From keywords to context – a brief overview of AI for SEO. (Part 1 of 3)
A little while ago, SEO was a bit of a numbers game. Count your keywords, hit the right density, tick your meta tags, and voilà – you were ranking. Those were the Wild West days of the internet, when bots were simple, and content was often written more for algorithms than actual humans. Ranking on page one would take a month or two as there was hardly any competition.
Fast forward to now, and the game has changed completely. Search engines no longer care about how many times you’ve wedged a keyword into your headline. They’re reading your content almost like a human would (or even better) – understanding intent, context, and tone. Google’s updates over the years have shifted the focus from what you say to how you mean it. And it’s not just Google, in fact more people are using ChatGPT to search and the number are growing at an extremely fast rate.
Decoding the New SEO: What Happens When AI Starts Reading Between the Lines
SEO has evolved beyond keywords and backlinks. With AI-driven search now reading, learning, and connecting information like humans do, your website needs to speak both human and machine.
We’re living in the era of semantic search, where every word, phrase, and entity is understood within a larger web of meaning. It’s not just about matching a query, it’s about satisfying it. The bots are getting smarter, and the question is: are we writing smarter, too? And more importantly – who are we actually writing for? Bots or humans? And what type of bots?

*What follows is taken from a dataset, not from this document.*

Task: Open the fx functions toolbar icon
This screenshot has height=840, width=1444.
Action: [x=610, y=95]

How AI interprets context and relevance
AI-driven search engines don’t just scan text; they interpret it. They read for meaning, not just matches. They compare, contextualise, and even summarise multiple pages to answer a query in seconds.

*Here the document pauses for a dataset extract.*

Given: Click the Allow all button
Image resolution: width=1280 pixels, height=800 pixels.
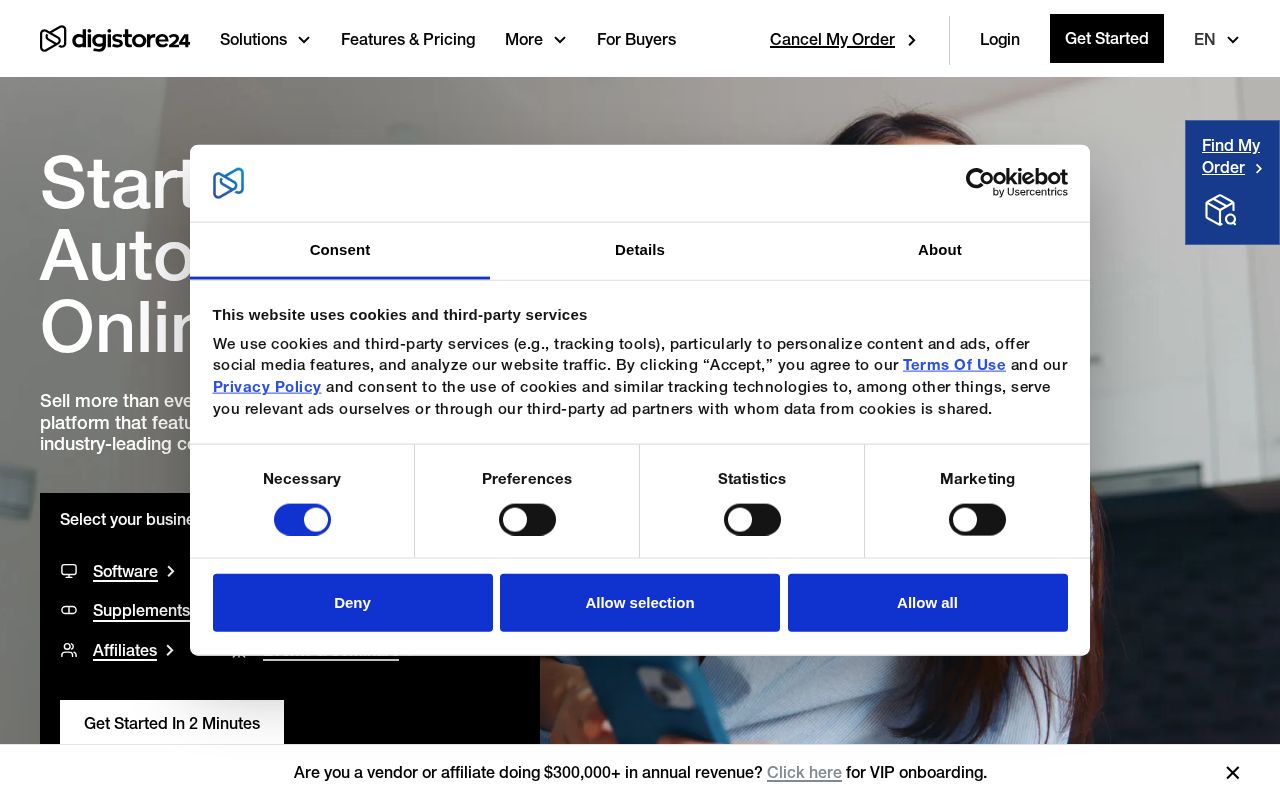Looking at the screenshot, I should (x=927, y=603).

This is where context wins. If your content clearly explains an idea, provides evidence, and sits within a relevant ecosystem (linked pages, consistent structure, credible citations), it’s more likely to be referenced by AI Search.

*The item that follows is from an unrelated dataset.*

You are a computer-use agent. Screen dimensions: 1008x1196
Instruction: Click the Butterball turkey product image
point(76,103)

In other words, the search engine doesn’t just ask, “Does this page contain the keyword?”
It asks, “Does this page understand the topic, and can it explain it better than anyone else?”
The future: teaching AI what your brand knows
The next phase of SEO is about training AI systems to recognise and trust your expertise. The brands that thrive will be the ones whose content is consistently useful, well-structured, and cited by others – not just ranked, but remembered.
The bots are evolving. And the brands that evolve with them are the ones being found. AI systems now look at how your content fits across the wider web. Consistency, credibility, and connections with other trusted sources matter more than ever. When reputable sites mention or cite you, it reinforces your authority in the eyes of both humans and search algorithms. SEO is still alive and well, in fact its more important than ever. But it’s changing.